Fans from both teams are raucous. The players are finished with their layup lines. And the three referees, whistles in hand, flank the players from around the court.

Tonight’s matchup will operate without a hitch…but that’s not been the case for Virginia sports since last spring.

Virginia faces a referee shortage that’s resulted in increased workloads and understaffed games across different sports and among multiple levels of play.

Billy Haun, the executive director for the Virginia High School League, says the shortage is something that’s been anticipated even prior to the COVID-19 pandemic.

“We really are at a crossroads where we need to start recruiting officials, and probably as much as important as recruiting, is retaining officials,” Haun said.

The shortage has hit niche sports like field hockey harder than others. Officials can’t simply officiate one sport then easily hop over to another.
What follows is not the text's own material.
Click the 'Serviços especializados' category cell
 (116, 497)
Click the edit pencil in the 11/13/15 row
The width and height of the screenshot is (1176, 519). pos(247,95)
They need to understand the complexities of each game to effectively officiate them.

The number of officials has dropped by 800. Though V-H-S-L counts refs once for every sport they officiate, so those numbers don’t necessarily reflect 800 people.
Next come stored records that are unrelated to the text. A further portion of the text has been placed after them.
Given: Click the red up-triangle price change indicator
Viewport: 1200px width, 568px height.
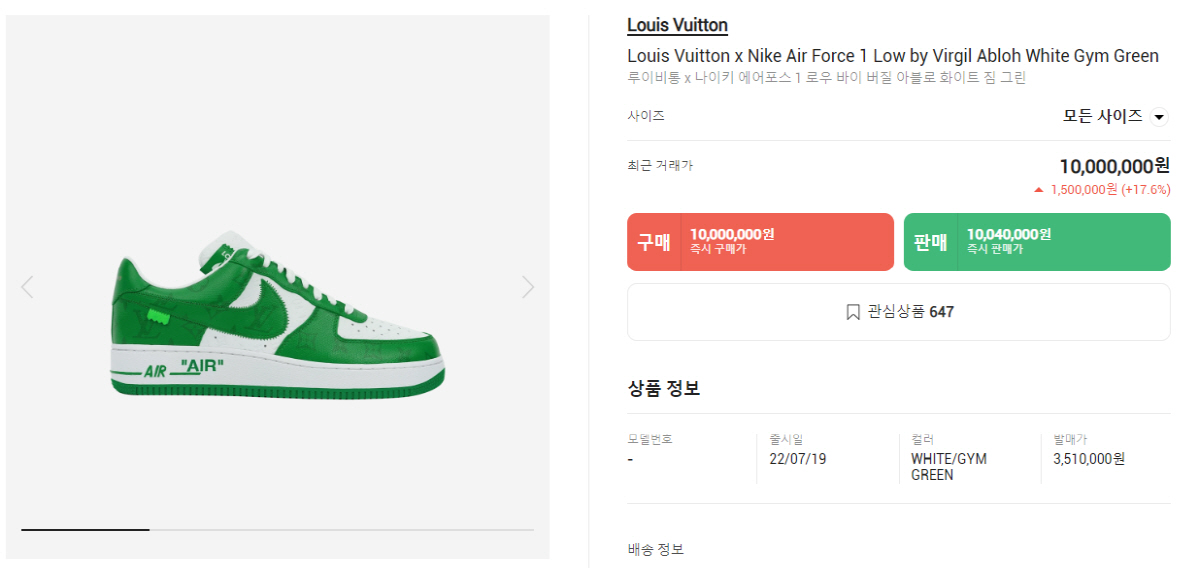Looking at the screenshot, I should click(1039, 189).
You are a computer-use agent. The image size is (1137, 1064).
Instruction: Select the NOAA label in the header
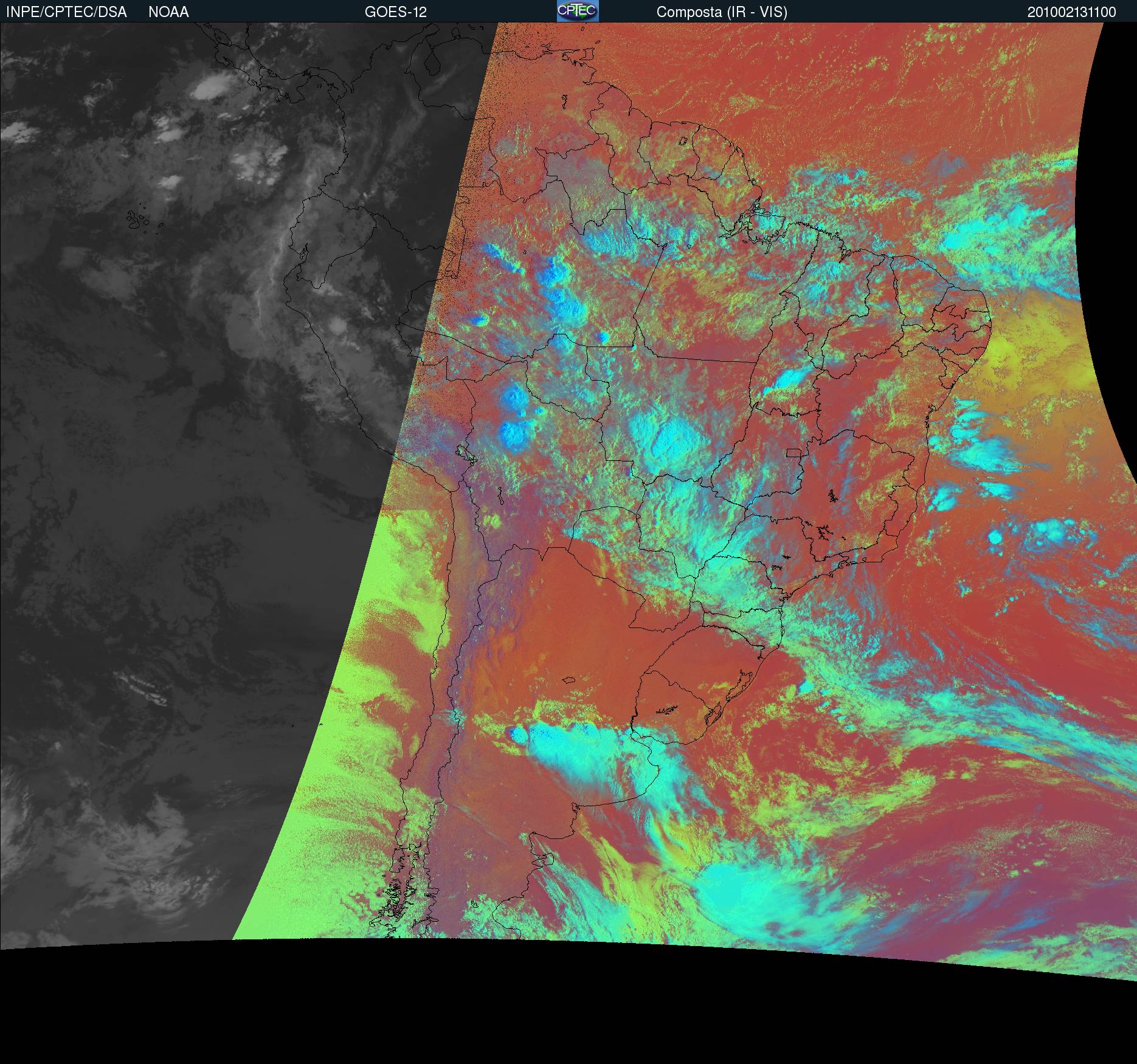(x=168, y=12)
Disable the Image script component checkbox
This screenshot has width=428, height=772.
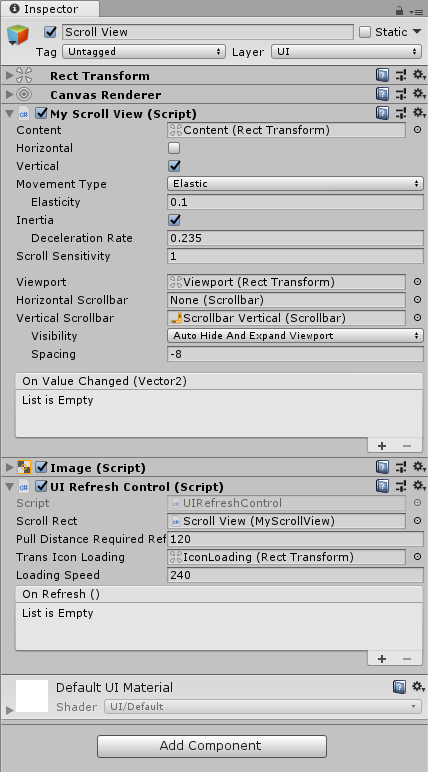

Haun attributes three things to the shortage: COVID-19 led to departures, officials are aging out and there’s an increased lack of sportsmanship that’s turned off prospective referees.

The latter two, specifically, are an ongoing issue.
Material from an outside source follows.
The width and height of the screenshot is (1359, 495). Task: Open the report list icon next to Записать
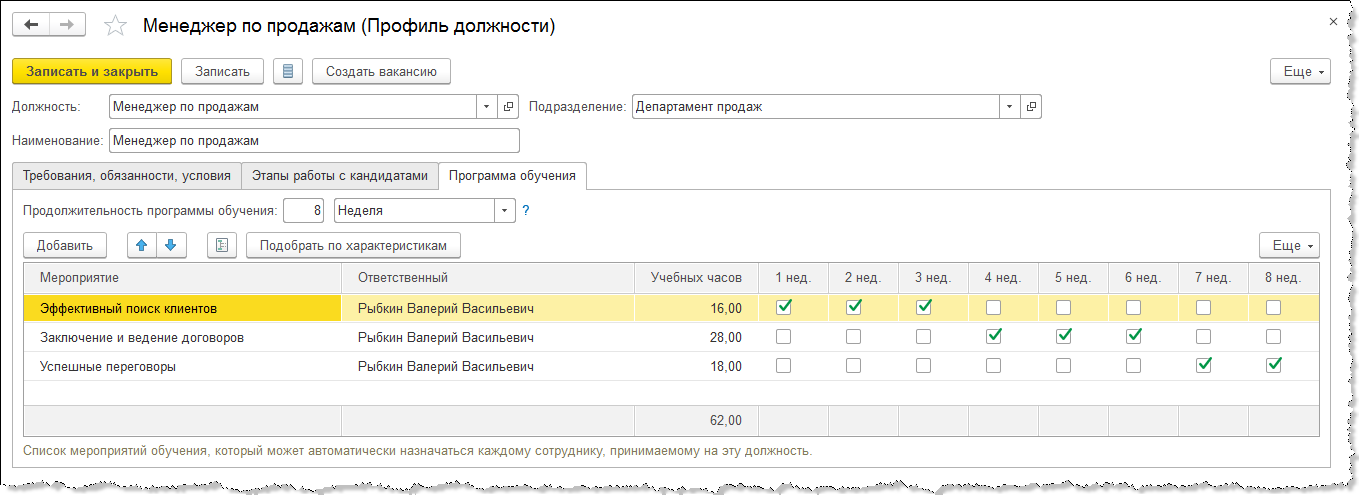pos(288,71)

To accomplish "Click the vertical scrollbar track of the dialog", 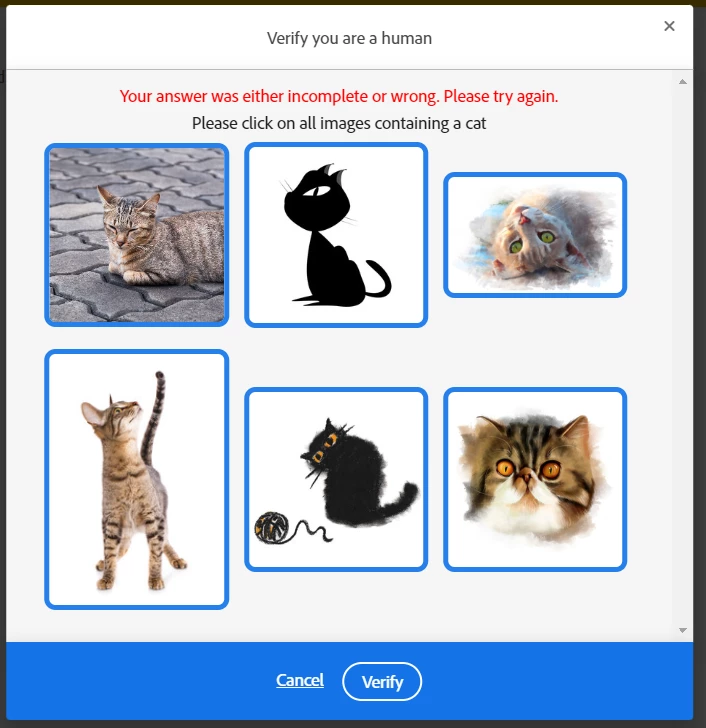I will (x=682, y=356).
Tom Keipe has umpired little league baseball and all ages of softball for 15 years. He says respect for officials has dropped during his tenure. And it’s not from the players, but from the fans and parents in the stands.

“There was an older lady, grandma or something…Probably in her 80s…she was nice and then all of a sudden she heard a coach at first say ‘She was safe! She was safe!,’” Keipe explained. “All of a sudden she kept saying was ‘She was safe!’ ‘She was safe!’ But it only takes one and then the whole crowd chirps in.”

Keipe believes most coaches and fans are easy to work with, but those who heckle and berate referees have added unnecessary stress to the job.

Dwain Miller got his start as a referee in the Philippines in 1985. He has officiated multiple sports, including basketball and football.

“Most of it is the fan pressure,” Miller said. “You get a lot of screaming and hollering at the officials.”

The heckling has made it increasingly difficult to bring in newer, younger referees to replace the ones entering retirement.

“The game is not that hard to follow, especially if someone has already been playing before,” Miller said. “But when you get that added pressure from the outside it’s hard to keep people around.”

Keipe recruits everywhere he goes. He tells younger people he’ll go with them to a ball field and show them the ropes behind the plate and around the diamond.

But despite his best efforts, it’s been difficult for him to generate interest.

“I’ll say ‘What are your thoughts on doing softball?’ And they’re all like ‘Really? I can make this much money if I just came out here…,’ Keipe said.” ‘[I say] yeah, here's my name number, give me your name number contact,’ and then they lose interest and why? I don't know why.”

Haun thinks the official associations did a nice job recruiting upwards of ten new officials in Fall 2021. He thinks they’d be in good shape if that trend continued every three or so years.

Despite the promising hires, however, those associations ran into the same issues as Keipe and Miller.

“By Week 3, six of them had quit because of all of the criticism from spectators, coaches…from the adults basically,” Haun said.

The wave of retirements plus the inability to replace them with new refs has created a situation where officials are working more games than usual and sometimes working understaffed.

Haun says none of the winter sports have canceled games due to the shortage, but basketball officials have needed to work several nights a week.

Both Miller and Keipe had to pick up more games.

“I actually do some assigning for one of the associations,” Miller said. “And I've found a flux of guys that I don't have to perform our games.”

Keipe says even though the situation isn’t ideal, the officials have an obligation to fulfill their contracts with the different official associations…even if that means umpiring short-handed.

“Where normally in baseball, you always have two umpires…might [now] have to cut back to one,” Keipe said. “Hence, you get the same quality of umpiring? No.”

Haun says they’re interested in following other states’ leads by recruiting high school and college-aged people to officiate games. In those states athletics associations have been able to offer course credit for officiating games.

For spring sports, Haun believes that they’ll survive like they have through winter.

He anticipates officials working more than two nights a week.